Say we have a univariate Gaussian distribution $p(x)=\mathcal N(x|\mu, \sigma^{2})$. Then suppose we have a data set of observations $X = \{x_1, x_2, \cdots ,x_N\}^{T}$ that are drawn independently from this distribution.

By performing MLE, which means by maximizing $$\ln\prod_{n = 1}^{N} \mathcal N(x_n|\mu, \sigma^{2})$$ with respect to $\mu$ and $\sigma$ respectively, I can get the maximum likelihood solution for $\sigma$, which is $$\sigma_{ML} = \frac{1}{N}\sum_{n = 1}^{N}(x_n-\mu_{ML})^{2}$$

Clearly, in front of the summation, we have a $\frac{1}{N}$. However, I also read that the maximum likelihood solution for $\sigma$ is $$\sigma_{ML} = \frac{1}{N-1}\sum_{n = 1}^{N}(x_n-\mu_{ML})^{2}$$, in which $N$ still denotes for the size of the dataset.

Why are the two solutions different? How do we have $N-1$ on the denominator?
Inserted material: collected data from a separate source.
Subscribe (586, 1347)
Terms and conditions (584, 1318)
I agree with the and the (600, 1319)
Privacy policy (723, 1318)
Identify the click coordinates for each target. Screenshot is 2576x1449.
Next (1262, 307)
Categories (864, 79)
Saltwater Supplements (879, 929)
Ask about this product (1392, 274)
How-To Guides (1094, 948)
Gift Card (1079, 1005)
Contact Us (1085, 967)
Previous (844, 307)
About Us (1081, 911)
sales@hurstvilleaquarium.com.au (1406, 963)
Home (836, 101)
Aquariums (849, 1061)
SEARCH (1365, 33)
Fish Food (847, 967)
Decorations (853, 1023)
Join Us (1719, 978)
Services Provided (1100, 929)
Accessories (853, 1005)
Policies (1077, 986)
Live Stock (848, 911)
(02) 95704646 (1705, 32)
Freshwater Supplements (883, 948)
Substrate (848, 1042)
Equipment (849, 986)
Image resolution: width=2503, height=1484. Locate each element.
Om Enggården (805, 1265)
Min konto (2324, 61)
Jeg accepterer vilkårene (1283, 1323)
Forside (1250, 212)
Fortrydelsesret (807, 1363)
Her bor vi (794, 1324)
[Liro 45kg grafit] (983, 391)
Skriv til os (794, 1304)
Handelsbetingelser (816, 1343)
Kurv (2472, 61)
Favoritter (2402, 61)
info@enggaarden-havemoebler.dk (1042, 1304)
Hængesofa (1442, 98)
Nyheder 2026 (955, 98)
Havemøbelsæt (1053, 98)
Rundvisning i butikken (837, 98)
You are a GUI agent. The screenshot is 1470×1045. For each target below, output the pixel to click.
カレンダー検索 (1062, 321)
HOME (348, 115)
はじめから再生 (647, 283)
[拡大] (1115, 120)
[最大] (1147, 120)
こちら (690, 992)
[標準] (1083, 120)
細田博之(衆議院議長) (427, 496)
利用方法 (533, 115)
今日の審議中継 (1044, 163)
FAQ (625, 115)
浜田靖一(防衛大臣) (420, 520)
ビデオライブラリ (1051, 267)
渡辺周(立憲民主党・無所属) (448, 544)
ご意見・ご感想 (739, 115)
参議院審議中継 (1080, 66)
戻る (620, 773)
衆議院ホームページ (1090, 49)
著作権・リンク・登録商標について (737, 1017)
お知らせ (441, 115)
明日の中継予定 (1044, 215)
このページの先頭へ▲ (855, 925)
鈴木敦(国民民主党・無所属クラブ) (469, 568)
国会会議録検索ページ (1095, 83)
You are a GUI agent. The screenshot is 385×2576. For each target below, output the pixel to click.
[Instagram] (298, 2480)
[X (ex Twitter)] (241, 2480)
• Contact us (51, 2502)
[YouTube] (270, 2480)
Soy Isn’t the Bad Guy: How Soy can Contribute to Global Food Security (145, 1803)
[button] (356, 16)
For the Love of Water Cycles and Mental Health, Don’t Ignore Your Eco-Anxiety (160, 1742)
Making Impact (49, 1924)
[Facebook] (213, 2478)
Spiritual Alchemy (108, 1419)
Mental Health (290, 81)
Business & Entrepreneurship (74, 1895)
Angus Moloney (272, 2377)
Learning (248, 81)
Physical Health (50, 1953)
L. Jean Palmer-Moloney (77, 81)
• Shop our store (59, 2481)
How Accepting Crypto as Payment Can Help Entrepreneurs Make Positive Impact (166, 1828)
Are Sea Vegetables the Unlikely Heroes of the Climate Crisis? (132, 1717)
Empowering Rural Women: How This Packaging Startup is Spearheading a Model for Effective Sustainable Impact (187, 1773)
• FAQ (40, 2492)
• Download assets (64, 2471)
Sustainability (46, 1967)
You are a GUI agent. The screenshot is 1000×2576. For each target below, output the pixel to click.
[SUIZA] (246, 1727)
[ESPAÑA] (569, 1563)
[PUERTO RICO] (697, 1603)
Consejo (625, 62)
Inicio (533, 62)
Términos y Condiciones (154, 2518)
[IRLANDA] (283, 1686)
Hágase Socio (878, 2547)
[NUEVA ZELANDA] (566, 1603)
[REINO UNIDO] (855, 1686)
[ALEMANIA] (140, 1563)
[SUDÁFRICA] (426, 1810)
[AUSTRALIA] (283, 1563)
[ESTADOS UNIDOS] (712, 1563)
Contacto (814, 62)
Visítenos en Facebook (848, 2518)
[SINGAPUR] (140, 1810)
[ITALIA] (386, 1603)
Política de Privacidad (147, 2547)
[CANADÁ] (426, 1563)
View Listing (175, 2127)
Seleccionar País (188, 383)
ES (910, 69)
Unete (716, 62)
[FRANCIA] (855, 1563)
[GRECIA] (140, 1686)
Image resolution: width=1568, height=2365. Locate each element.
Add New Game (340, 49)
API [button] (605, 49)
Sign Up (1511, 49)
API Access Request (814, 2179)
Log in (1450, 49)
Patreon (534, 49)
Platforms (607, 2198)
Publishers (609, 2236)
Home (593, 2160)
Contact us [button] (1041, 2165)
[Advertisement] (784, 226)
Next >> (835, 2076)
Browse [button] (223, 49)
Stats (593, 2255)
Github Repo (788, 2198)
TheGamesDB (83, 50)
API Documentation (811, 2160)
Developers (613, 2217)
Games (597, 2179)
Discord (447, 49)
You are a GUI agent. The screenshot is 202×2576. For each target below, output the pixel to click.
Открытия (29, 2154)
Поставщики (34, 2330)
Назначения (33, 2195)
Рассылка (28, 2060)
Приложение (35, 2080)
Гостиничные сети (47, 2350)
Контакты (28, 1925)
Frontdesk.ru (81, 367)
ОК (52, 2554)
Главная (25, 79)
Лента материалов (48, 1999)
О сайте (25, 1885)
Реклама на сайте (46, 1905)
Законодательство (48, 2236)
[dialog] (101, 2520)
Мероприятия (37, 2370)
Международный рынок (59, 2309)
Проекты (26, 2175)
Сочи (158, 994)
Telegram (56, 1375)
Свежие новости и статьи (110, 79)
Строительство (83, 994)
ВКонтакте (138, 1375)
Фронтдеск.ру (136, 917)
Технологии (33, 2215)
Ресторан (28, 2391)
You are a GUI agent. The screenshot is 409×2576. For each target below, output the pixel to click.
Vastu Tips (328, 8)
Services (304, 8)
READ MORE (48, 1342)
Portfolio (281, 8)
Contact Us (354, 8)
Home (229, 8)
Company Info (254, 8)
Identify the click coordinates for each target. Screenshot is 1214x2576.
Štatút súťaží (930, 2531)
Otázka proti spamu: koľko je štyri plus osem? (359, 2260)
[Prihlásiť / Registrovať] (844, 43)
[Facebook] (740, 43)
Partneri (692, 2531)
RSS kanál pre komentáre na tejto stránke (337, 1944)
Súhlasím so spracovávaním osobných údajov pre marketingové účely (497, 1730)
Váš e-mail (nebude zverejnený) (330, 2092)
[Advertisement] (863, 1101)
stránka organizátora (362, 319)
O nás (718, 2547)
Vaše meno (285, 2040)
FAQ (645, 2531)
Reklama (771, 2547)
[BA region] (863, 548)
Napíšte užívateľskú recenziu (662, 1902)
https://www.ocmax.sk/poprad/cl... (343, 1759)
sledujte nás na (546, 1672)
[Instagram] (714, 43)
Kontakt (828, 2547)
While $\frac{1}{N}\sum_{n = 1}^{N}(x_n-\bar x)^{2}$ is the maximum likelihood estimator, it is biased and using $\frac{1}{N-1}$ instead corrects this bias. So the first equation (a.k.a. population variance) is the maximum likelihood estimator, while the second one (a.k.a. sample variance) is the bias-corrected one.